### MATERIAL TO PROCESS
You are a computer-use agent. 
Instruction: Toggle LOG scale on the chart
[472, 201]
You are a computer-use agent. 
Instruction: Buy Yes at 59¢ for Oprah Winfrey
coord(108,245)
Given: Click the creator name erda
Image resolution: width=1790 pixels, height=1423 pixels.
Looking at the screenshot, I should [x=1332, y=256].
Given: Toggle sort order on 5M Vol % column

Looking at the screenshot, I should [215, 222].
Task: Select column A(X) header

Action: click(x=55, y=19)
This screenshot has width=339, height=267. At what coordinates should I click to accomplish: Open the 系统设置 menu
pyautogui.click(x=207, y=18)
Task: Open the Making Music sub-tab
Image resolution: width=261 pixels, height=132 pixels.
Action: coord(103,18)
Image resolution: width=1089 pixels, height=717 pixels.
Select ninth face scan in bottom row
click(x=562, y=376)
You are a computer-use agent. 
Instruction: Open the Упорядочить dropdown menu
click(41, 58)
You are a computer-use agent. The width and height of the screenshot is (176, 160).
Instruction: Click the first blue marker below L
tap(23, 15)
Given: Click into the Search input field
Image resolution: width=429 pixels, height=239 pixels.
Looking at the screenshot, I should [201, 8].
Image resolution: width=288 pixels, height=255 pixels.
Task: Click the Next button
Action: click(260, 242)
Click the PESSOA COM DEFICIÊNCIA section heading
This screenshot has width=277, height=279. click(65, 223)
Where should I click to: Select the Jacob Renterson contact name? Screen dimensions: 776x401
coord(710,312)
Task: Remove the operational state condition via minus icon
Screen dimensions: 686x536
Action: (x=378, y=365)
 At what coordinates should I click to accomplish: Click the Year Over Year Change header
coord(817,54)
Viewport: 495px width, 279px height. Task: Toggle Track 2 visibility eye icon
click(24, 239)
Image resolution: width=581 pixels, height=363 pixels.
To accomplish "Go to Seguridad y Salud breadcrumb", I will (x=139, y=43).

### PROBLEM TO WORK ON
Would you set down the full listing exactly as it reads?

### ANSWER TO THIS TASK
You are a computer-use agent. 
Instruction: Toggle LOG scale on the chart
[472, 201]
You are a computer-use agent. 
Instruction: Buy Yes at 59¢ for Oprah Winfrey
coord(108,245)
Given: Click the creator name erda
Image resolution: width=1790 pixels, height=1423 pixels.
Looking at the screenshot, I should [x=1332, y=256].
Given: Toggle sort order on 5M Vol % column

Looking at the screenshot, I should [215, 222].
Task: Select column A(X) header

Action: click(x=55, y=19)
This screenshot has width=339, height=267. At what coordinates should I click to accomplish: Open the 系统设置 menu
pyautogui.click(x=207, y=18)
Task: Open the Making Music sub-tab
Image resolution: width=261 pixels, height=132 pixels.
Action: coord(103,18)
Image resolution: width=1089 pixels, height=717 pixels.
Select ninth face scan in bottom row
click(x=562, y=376)
You are a computer-use agent. 
Instruction: Open the Упорядочить dropdown menu
click(41, 58)
You are a computer-use agent. The width and height of the screenshot is (176, 160).
Instruction: Click the first blue marker below L
tap(23, 15)
Given: Click into the Search input field
Image resolution: width=429 pixels, height=239 pixels.
Looking at the screenshot, I should [201, 8].
Image resolution: width=288 pixels, height=255 pixels.
Task: Click the Next button
Action: click(260, 242)
Click the PESSOA COM DEFICIÊNCIA section heading
This screenshot has width=277, height=279. click(65, 223)
Where should I click to: Select the Jacob Renterson contact name? Screen dimensions: 776x401
coord(710,312)
Task: Remove the operational state condition via minus icon
Screen dimensions: 686x536
Action: (x=378, y=365)
 At what coordinates should I click to accomplish: Click the Year Over Year Change header
coord(817,54)
Viewport: 495px width, 279px height. Task: Toggle Track 2 visibility eye icon
click(24, 239)
Image resolution: width=581 pixels, height=363 pixels.
To accomplish "Go to Seguridad y Salud breadcrumb", I will (x=139, y=43).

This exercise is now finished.